It seems a waste of time to assign/debunk labels like feminism, post-feminist, feminist revival, etc. when what we should be talking about is addressed in the last lines of Ms. Hirshman's resounding review of "Sisterhood, Interrupted": "Western male culture teaches ..sons to value status & power". Once women feel fully human, she suggests, daughters will value them,too.
Thanks to Ms. Hirshman's take on the sisterhood debate, what we need to be focused on is status & power. In other words, success--specifically that of daughters--and the part it plays in why, as she puts it, "mothers fear their daughters." Not only fear them, but hate & resent them, smother them, alienate them. Consider the offspring of famous parents who've also "made it": Isabella Rossellini, Paloma Picasso. Their kind of triumph is all too rare. However, their example does yield some real-life instruction in how to deal with daughter-ly achievement.

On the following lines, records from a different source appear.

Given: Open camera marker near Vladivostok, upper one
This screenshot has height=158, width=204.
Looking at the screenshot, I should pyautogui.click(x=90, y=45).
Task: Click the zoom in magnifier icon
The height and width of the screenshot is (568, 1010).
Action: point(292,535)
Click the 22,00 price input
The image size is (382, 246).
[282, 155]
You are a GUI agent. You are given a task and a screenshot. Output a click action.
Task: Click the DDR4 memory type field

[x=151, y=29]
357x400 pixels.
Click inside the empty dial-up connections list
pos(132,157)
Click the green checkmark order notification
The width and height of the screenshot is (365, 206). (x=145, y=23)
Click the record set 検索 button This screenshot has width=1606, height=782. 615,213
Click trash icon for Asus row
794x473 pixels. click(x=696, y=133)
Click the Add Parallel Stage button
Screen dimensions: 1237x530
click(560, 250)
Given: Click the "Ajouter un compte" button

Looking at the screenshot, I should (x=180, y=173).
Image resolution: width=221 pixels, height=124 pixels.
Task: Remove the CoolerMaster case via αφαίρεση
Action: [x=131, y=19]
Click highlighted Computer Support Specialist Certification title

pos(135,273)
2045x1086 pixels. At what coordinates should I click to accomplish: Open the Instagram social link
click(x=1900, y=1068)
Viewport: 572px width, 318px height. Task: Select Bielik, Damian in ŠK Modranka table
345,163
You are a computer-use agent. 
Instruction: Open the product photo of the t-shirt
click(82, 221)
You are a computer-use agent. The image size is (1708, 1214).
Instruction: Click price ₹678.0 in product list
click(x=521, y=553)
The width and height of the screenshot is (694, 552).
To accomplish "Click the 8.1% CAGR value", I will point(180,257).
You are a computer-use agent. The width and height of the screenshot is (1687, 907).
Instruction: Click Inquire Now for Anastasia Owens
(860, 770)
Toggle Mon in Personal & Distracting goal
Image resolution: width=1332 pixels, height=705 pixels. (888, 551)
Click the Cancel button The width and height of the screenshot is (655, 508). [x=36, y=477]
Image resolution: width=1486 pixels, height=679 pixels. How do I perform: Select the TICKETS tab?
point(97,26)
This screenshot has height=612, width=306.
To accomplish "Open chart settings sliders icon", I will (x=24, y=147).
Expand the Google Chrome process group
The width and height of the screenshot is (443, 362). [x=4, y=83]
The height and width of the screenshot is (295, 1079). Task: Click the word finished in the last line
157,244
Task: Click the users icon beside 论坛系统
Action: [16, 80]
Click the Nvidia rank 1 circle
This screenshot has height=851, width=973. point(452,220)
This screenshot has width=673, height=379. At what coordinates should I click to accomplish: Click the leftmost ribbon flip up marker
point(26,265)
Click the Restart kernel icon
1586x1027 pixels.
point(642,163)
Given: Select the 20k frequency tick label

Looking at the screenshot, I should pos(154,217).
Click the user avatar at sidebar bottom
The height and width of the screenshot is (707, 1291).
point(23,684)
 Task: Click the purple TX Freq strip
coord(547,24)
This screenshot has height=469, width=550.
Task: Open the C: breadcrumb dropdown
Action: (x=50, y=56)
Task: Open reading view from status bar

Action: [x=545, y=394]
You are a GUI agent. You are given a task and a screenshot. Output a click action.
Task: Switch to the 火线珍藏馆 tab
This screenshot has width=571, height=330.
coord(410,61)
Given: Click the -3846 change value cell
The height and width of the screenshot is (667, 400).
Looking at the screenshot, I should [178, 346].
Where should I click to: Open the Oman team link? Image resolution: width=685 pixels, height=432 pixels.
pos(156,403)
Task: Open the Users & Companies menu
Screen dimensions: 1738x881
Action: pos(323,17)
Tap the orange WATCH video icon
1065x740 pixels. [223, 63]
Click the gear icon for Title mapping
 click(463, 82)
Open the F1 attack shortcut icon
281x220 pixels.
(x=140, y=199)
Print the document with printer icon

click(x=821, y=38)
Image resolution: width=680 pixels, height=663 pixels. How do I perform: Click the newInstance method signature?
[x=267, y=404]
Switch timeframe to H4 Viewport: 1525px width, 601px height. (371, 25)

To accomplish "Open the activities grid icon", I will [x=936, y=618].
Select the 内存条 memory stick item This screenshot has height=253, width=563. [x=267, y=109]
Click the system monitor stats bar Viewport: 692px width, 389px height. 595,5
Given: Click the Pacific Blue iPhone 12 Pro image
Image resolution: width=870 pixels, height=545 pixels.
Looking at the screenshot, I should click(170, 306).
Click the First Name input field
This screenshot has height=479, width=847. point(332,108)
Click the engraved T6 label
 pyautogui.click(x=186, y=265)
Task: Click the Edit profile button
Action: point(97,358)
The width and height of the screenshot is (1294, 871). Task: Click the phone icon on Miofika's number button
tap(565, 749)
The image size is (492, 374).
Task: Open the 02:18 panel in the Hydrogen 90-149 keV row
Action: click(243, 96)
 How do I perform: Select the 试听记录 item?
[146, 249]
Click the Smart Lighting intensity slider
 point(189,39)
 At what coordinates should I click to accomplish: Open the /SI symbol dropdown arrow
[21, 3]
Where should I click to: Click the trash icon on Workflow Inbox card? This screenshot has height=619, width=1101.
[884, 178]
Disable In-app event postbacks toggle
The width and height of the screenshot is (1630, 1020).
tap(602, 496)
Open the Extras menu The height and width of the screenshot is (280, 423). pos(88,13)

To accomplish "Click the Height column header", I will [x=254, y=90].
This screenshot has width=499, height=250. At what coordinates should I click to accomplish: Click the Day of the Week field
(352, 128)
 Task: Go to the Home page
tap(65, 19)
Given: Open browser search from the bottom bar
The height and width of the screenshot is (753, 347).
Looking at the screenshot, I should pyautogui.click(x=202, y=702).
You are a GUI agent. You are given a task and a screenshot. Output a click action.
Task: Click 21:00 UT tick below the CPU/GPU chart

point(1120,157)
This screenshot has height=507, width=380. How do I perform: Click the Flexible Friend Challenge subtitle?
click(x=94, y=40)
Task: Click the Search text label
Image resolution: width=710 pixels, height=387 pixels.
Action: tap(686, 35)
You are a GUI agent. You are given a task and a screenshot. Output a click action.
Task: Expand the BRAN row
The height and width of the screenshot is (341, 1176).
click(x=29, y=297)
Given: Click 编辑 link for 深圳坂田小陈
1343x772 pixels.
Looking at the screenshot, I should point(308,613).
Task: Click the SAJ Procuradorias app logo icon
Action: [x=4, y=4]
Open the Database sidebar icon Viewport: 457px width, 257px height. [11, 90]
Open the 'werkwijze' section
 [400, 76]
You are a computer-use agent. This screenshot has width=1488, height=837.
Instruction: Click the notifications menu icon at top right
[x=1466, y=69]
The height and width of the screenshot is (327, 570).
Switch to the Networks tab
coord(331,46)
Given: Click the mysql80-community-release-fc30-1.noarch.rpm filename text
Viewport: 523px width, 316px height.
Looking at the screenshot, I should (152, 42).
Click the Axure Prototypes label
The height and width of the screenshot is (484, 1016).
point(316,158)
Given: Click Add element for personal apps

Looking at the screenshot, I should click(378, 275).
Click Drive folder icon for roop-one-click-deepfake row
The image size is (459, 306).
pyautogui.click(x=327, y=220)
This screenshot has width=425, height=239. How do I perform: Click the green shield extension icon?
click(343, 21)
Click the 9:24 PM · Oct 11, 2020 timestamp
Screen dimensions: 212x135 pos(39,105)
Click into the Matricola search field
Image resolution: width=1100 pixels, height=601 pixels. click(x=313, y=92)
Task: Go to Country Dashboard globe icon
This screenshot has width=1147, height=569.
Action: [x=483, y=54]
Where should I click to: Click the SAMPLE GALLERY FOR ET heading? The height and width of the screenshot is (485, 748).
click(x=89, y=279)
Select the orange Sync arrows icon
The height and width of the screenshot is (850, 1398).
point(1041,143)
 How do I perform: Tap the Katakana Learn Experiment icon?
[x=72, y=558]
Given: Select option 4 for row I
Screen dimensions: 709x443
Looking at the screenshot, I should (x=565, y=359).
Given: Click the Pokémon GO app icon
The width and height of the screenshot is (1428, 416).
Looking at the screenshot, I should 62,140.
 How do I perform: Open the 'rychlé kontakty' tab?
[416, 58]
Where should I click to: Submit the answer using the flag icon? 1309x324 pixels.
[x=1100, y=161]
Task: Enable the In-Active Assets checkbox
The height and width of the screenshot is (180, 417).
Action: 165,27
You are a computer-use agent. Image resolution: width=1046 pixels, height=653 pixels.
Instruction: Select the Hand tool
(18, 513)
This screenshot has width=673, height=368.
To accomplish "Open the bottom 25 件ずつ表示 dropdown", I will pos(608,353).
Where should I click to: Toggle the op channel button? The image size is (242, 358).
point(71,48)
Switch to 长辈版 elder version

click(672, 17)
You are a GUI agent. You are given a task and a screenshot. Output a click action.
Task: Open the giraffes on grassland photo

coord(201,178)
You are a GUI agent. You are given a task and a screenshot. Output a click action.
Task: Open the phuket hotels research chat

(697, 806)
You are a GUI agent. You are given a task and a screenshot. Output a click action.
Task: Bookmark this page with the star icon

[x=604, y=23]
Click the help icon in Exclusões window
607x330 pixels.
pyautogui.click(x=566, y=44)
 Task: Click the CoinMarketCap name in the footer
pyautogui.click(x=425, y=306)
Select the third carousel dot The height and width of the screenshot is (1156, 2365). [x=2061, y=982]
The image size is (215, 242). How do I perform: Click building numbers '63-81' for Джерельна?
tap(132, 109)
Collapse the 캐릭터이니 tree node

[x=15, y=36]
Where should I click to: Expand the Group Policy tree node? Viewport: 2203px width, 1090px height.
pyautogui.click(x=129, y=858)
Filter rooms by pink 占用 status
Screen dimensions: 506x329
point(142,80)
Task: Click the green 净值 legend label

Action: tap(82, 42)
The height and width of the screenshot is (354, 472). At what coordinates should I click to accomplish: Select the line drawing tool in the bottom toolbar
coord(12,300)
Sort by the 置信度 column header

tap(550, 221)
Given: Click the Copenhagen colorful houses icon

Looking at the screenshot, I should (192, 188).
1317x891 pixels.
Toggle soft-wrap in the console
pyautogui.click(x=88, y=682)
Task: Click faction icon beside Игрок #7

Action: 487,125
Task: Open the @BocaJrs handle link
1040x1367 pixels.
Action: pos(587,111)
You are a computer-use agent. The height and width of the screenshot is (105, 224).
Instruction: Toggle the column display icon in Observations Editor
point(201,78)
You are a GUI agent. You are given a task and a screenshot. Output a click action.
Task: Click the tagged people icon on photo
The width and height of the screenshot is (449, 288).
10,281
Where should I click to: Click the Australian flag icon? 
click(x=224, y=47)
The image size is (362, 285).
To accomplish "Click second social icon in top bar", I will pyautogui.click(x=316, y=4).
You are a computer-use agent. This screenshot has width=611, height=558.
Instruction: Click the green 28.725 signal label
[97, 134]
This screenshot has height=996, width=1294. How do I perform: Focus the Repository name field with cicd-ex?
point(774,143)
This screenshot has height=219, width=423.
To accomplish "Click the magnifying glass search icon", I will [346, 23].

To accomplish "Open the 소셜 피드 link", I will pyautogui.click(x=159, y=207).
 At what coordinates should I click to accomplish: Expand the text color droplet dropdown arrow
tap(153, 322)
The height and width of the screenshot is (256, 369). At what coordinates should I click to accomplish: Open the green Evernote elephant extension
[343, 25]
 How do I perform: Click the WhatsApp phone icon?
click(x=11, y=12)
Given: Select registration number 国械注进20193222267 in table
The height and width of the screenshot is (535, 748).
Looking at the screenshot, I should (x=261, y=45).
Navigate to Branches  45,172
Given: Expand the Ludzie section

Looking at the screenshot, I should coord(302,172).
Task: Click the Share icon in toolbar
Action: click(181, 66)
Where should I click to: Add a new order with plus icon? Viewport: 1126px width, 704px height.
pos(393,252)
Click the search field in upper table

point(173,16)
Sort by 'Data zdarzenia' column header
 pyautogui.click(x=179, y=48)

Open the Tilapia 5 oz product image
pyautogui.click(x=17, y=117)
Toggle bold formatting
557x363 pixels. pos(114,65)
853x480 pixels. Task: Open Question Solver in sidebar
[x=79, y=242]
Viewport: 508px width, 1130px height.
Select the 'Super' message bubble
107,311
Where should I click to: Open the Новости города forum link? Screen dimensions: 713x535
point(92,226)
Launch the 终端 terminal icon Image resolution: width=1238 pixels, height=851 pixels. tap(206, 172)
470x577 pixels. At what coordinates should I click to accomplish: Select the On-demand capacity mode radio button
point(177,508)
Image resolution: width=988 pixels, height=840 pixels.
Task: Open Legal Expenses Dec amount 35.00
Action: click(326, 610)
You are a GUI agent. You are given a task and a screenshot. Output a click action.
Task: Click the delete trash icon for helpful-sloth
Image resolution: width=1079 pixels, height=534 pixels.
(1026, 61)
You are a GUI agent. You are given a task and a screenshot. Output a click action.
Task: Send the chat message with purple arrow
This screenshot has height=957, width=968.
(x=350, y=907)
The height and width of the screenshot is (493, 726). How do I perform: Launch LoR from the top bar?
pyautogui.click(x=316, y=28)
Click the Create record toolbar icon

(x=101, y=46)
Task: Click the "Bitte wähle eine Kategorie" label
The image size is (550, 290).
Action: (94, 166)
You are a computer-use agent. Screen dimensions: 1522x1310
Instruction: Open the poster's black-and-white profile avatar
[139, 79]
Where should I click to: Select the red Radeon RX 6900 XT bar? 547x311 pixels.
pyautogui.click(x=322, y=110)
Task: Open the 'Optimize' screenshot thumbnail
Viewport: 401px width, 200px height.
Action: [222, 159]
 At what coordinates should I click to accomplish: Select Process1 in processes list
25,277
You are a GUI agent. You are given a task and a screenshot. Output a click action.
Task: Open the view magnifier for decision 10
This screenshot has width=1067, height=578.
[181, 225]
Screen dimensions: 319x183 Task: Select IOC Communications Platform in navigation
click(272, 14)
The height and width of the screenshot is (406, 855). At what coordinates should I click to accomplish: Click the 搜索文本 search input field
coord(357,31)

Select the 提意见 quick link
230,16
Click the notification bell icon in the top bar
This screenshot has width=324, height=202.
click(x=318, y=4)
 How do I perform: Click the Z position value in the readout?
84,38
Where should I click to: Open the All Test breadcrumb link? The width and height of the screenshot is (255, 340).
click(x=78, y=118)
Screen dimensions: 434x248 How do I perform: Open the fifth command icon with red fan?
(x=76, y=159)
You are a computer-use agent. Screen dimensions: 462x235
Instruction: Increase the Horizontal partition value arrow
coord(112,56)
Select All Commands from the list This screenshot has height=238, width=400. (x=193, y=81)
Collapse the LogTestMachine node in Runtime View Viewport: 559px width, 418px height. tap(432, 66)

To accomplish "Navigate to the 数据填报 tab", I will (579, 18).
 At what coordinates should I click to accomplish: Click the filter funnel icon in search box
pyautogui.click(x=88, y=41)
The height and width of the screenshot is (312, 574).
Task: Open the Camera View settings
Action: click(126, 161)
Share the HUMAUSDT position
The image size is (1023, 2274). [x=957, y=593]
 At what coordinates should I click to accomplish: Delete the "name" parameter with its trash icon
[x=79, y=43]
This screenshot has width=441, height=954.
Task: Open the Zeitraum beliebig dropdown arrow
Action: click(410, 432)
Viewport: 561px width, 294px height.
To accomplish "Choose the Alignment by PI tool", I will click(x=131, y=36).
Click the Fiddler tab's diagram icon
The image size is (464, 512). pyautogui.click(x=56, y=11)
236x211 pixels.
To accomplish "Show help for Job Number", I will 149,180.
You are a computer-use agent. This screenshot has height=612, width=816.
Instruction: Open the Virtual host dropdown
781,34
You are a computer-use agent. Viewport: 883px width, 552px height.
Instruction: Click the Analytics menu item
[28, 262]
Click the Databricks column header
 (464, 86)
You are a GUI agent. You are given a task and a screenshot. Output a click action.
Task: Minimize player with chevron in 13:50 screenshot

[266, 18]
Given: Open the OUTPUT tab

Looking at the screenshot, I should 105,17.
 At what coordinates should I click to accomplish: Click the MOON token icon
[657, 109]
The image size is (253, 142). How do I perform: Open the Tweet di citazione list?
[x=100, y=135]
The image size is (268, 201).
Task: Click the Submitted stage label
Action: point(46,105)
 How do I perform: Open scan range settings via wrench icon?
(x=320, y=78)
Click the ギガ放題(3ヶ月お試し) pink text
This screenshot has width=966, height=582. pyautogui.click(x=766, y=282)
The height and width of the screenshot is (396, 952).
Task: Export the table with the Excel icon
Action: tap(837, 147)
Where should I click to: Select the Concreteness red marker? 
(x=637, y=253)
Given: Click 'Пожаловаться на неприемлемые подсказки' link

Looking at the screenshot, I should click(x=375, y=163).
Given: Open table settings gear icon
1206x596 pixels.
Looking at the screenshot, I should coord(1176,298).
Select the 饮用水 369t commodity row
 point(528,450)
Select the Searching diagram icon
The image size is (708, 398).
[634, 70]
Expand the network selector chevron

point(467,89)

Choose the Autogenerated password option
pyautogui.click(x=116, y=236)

Another place to look for guidance is fiction: first-time novelist Yael Goldstein's "Overture", for example. It's the story of a world-famous violinist whose musically precocious daughter follows in her mother's footsteps, then exceeds them. Goldstein's depiction of a mother-daughter relationship spotlights all the pitfalls outlined in a study like "Sisterhood, Interrupted." But a novel like this one really fleshes them out. So maybe books on feminism aren't where we ought to go for answers. What I'm suggesting is that,instead of pop-psych psychology tomes, fiction often provides the insights we're searching for.
"Sisterhood, Interrupted"? Have a look at "Overture" instead.